ダニエル書 8
8
ダニエルが見たオスの羊とヤギのビジョン
1ベルシャツァルが王になって3年目、私は前に見たものとはまた異なるビジョンを見た・・・ 2このビジョンの中で私は、エラム地方にある王の都シュシャンにいて、ウライ運河のほとりに立っている自分の姿を見た。 3私がそこで顔を上げると、運河の岸に2本の長い角を持った一頭のオスの羊を見た。その2本の角のうちの1本はとても長くて新しかった。 4このオスの羊は、他の動物に喧嘩をふっかけながらも、西へ、北へ、南へと進んで行った。どんな動物であれ、その羊を止めることが出来ず、誰1人としてその力から逃れられる動物はいなかった。羊はまさにやりたい放題で、どんどんと力を増し加えていた。
5私がこの羊について思いを巡らしていると、西からオスのヤギがやってくるのが見えた。そのヤギには1本の立派な角【この角は古代ギリシアの元祖となったアレキサンダー大王を象徴しているとされる】が生えており、そのヤギは、足が地の面に触れているかいないかすら分からない程の速さで駆けていた。
6そのヤギは怒りに燃えていて、私がウライ運河で見た2本の角を持つオスの羊に向かって猛突進して行った。 7そのヤギは羊と激突し、羊の2本の角をへし折ってしまった。その羊はヤギを止めることができず、のしかかられた上に踏みつけられてしまった。誰もその羊をヤギから救い出せる者はいなかったのだ。
8そしてそのヤギはさらに強くなっていった。しかし、その力が絶頂を迎えた時、ヤギのその立派な角が折れてしまった。すると、今度は折れた場所から4本の角が生えてきて、それぞれが違った方向に向かって生えた。 9さらに、一本の小さな角がその4本の角の中の1本から生えてきた。それは大きく巨大に伸び続け、ニョキニョキと南へ、東へ、そして美しの地(ユダの地)の方向へと向かって育っていった。【これは恐らく、アンティオコス4世による3つの軍事行動を意味する。1目に、南のエジプトへの方面、2目に、東のペルシャへの方面、3目に、美しい国への方面】 10その小さな角は高く伸び続け、空にまで達すると、何人かの天の軍勢さえも引きずりおろし、そのままいくつかの星も地へと落ちていった。 11この角の力がさらに増し加えられたと同時に、その自惚れも絶頂に達すると、ついには天の軍勢の頂点である神に戦いを挑んだ。このことにより天の主に対する毎日の捧げ物が止められ、そこに来て礼拝を捧げる者たちのおかげで、天の主の聖なる場所は汚れていった。 12天の軍勢は黙ってそれを容認すると、この恐ろしい反逆により毎日の捧げ物は止まり、神の真理は地へと投げ落とされたのだ。

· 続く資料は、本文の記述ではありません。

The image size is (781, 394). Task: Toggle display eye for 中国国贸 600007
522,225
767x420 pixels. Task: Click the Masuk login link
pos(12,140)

この小さい角のやることは全て成功していった。
13そんな中、2人の聖なる存在が語り合っているのが聞こえてきた・・・
「このビジョンは一体どれほど続くのだろう? いつになったらこの破壊的な反逆が終わり、毎日の捧げ物を捧げられるようになるのだろう?天の軍勢と神殿がいつまで踏みにじられ続けてしまうのだろうか?」
14するともう一人の聖なる存在がこう言った・・・
「これは1150日(3年半)続く。そして、その後に神殿は再建される」【文字通りは「2300の夜と朝」もし夜と朝を合わせて1日と数えるなら2300回。夜と朝を別々に数えるなら、1150ずつの朝と昼を合わせた2300となり、1150日。毎日の捧げ物は1日に2回、朝と夜とに捧げられることと、7章25節の3年半という期間と一致しているという理由でここでは1150日という訳を選んでいる】
そのビジョンの意味
15 私がこのビジョンの意味を考えていると、いつの間にか大人の男のような者が目の前に立っていた。 16そして、声がウライ運河から聞こえてきた。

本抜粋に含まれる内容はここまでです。